Smart virtual energy storage control strategy to cope with uncertainties and increase renewable energy penetration

Abstract

This paper presents novel methods for Demand Response (DR) programs in order to deal with operational uncertainties, such as wind energy and energy price of upstream network, within the framework of a smart Microgrid. Respectively, total loads of a typical Microgrid are classified into three major categories, each of which is represented by a typical load. The First category involves loads with energy storage capability, which is represented by heater loads. In this category, virtual energy storage capability are considered for some special loads. Second group comprises loads with shifting capability that represents by washing machines and the third category consists loads with curtailment capability, which is represented by lighting loads. Using the proposed DR methods, energy consumptions of all mentioned loads are coupled to amounts of wind energy and energy price of upstream network. These methods are applied to the operation of a typical Microgrid, which consists of a dispatchable supplier (microturbine), a non-dispatchable supplier (wind turbine) and an energy storage system.

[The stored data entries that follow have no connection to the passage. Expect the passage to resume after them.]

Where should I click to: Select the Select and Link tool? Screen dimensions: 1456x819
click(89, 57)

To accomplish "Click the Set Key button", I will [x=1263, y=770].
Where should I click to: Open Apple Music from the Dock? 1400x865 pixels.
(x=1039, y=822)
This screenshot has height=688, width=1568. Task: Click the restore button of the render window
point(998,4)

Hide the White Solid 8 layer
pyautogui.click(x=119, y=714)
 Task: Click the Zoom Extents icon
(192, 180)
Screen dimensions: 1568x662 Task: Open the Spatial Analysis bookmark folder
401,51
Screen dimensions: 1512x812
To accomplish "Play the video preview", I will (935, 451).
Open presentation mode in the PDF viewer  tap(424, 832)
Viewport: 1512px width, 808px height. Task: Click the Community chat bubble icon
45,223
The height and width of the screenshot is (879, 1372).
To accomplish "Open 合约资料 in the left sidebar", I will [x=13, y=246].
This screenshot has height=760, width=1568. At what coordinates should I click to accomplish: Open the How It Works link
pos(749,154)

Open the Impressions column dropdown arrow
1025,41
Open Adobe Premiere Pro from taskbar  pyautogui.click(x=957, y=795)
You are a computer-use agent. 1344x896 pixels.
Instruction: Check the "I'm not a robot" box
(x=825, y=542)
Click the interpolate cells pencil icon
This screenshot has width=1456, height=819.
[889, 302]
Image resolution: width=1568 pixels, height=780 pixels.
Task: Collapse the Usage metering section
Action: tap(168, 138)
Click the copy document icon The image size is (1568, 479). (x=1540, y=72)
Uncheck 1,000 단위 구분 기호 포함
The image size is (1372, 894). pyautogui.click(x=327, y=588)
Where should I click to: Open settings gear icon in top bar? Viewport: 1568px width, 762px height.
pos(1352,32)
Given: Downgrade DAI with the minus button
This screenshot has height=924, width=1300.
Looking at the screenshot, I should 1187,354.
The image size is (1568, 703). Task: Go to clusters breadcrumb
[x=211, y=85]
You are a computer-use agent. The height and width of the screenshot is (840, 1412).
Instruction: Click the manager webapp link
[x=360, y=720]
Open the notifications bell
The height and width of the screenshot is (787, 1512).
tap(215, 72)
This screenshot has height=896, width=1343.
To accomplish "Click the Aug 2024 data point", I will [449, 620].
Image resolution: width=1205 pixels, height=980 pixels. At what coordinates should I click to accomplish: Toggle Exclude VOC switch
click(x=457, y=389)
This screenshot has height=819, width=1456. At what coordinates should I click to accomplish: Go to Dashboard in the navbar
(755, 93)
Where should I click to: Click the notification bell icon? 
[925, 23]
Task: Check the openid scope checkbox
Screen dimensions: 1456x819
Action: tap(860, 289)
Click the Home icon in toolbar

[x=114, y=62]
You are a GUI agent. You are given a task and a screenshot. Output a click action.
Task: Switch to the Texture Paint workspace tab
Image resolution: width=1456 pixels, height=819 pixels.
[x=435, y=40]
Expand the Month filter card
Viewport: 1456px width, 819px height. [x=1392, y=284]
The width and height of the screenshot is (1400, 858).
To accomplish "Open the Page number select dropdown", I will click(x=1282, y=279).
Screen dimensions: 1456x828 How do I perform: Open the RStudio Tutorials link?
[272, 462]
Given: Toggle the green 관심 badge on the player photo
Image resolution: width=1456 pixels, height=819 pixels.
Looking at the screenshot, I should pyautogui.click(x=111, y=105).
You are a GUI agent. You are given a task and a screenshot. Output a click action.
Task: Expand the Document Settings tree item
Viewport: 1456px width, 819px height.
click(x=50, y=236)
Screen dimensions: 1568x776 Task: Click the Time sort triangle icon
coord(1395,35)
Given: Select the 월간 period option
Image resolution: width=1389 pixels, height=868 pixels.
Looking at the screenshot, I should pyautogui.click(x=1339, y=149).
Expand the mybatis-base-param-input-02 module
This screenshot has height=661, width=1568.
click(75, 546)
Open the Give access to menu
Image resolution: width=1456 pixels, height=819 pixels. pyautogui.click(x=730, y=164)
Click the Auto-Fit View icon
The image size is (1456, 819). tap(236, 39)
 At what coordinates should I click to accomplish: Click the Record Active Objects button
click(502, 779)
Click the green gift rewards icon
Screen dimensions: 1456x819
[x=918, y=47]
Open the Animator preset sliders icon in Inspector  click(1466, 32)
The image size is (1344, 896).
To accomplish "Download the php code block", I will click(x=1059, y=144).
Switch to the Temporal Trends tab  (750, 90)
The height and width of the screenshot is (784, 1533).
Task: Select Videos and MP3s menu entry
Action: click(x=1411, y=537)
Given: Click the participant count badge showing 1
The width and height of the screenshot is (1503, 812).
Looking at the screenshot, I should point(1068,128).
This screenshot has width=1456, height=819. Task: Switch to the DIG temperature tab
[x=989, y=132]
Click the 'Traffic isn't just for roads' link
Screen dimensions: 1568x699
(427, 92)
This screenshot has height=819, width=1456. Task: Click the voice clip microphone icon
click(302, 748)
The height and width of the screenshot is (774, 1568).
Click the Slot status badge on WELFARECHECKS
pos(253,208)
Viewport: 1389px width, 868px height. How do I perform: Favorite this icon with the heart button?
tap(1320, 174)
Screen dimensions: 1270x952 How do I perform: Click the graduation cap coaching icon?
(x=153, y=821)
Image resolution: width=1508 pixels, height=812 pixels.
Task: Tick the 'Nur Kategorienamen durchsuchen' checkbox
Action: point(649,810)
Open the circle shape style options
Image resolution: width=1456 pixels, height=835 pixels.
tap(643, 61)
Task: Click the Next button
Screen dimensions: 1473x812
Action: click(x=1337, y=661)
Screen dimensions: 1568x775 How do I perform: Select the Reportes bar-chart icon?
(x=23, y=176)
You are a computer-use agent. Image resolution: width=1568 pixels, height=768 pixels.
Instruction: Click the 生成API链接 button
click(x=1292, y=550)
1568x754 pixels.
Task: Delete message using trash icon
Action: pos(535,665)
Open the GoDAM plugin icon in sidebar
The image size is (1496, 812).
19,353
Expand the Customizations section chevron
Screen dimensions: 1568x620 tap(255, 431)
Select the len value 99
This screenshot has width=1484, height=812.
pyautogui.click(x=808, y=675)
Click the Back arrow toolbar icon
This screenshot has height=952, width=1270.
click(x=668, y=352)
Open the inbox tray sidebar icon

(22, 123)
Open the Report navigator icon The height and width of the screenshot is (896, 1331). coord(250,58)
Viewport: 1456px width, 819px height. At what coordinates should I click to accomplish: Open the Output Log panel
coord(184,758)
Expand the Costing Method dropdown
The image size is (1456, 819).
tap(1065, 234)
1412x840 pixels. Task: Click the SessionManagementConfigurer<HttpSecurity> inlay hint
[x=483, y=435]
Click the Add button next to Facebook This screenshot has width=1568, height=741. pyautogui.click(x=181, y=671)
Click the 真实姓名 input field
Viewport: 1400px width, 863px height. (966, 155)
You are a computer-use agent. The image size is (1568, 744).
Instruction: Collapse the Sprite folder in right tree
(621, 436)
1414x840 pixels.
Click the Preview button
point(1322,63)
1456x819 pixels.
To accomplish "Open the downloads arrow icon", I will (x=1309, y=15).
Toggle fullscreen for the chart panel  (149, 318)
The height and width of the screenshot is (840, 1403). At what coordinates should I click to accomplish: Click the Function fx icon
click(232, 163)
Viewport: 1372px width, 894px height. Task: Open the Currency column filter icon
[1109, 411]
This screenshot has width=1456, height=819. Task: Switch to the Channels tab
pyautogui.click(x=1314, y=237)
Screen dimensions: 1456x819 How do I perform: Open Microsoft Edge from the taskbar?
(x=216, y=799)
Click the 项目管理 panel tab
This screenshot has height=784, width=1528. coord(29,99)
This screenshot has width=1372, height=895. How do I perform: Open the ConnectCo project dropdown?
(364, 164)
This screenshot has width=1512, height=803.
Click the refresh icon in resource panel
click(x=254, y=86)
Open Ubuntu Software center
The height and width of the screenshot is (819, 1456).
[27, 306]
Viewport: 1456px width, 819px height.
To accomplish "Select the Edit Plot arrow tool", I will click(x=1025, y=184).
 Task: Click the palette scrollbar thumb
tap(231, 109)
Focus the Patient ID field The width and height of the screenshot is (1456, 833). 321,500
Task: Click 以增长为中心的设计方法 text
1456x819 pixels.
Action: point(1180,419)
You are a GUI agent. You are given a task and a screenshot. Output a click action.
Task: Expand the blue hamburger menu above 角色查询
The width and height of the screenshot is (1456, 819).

Moreover, the Microgrid has the capability of exchanging energy with upstream distribution network. In order to consider uncertainties, Monte-Carlo simulation method is used, in which various scenarios are generated and applied in the operation of the Microgrid. Finally, simulation results on the Microgrid demonstrate that implementing the proposed DR methods would lead to increasing the total operational profit of the Microgrid from $92 to $108 and also decreasing the risk of low profit.